Guardi, mi piacerebbe avere fatto questo miracolo ma non è merito mio: c’è stata una convergenza tra le forze politiche regionali prima su un programma, poi sul candidato. Il consenso dei leader nazionali è stato l’ultimo passo: parliamo di un progetto che nasce qui per l’Abruzzo, figlio di un lungo lavoro. Non lo definirei un laboratorio nazionale, anche se auspico che il metodo si applichi in altre regioni.

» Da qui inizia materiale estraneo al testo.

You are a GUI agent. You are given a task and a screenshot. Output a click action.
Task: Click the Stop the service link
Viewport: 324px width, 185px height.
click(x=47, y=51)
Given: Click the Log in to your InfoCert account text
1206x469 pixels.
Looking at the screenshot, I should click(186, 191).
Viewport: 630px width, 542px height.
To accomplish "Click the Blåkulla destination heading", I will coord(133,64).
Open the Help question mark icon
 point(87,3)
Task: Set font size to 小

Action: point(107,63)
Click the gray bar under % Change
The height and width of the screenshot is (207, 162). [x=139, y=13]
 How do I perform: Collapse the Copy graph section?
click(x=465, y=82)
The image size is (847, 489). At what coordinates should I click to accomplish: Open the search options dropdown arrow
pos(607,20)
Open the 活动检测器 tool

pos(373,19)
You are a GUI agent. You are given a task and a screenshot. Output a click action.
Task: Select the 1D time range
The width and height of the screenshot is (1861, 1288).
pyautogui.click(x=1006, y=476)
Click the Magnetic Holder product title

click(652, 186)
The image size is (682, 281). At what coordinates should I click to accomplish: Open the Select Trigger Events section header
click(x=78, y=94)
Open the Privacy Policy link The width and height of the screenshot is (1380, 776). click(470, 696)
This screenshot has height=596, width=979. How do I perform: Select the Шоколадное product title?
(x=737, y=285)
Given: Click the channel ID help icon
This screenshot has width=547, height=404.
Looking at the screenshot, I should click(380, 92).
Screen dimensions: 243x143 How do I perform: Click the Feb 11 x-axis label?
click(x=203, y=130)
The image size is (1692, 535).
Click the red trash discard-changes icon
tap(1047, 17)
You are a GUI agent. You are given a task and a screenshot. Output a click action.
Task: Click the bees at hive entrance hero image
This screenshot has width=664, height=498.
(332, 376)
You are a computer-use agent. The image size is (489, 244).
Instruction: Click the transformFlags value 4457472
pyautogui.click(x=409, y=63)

Con questa coalizione omnibus ha già le idee chiare su cosa farebbe una volta eletto?
Due scelte simboliche: il ritiro del parere favorevole all’autonomia differenziata e il ripristino integrale dell’area protetta del Borsacchio. Poi mi concentrerei sul vero buco nero che è la sanità.

Come?
Riorganizzando la rete di medicina territoriale per fare da filtro e iniziare a ridurre le liste di attesa e gli accessi in pronto soccorso. Poi vorrei introdurre i centri di assistenza e urgenza (Cau), sul modello emiliano: servono per curare i codici bianchi e verdi e disingolfare gli ospedali. I cittadini per curarsi devono avere in tasca la tessera sanitaria, non la carta di credito.

Lei propone il biglietto gratis per bus, pullman e treni regionali. Dove trova i soldi?
Costerebbe circa 30 milioni l’anno, che si recuperano riducendo le “leggi mancia” e con una revisione della spesa. I trasporti pubblici sono utilizzati dalle fasce più deboli ed è anche un modo per ricucire le aree interne con quelle costiere.

Perché ha invitato Todde per la chiusura di domani a l’Aquila?
Ho molto apprezzato il suo metodo che è anche il nostro: stare concentrati sui problemi dei nostri territori. La sua vittoria ci dice che è un metodo vincente. E replicabile.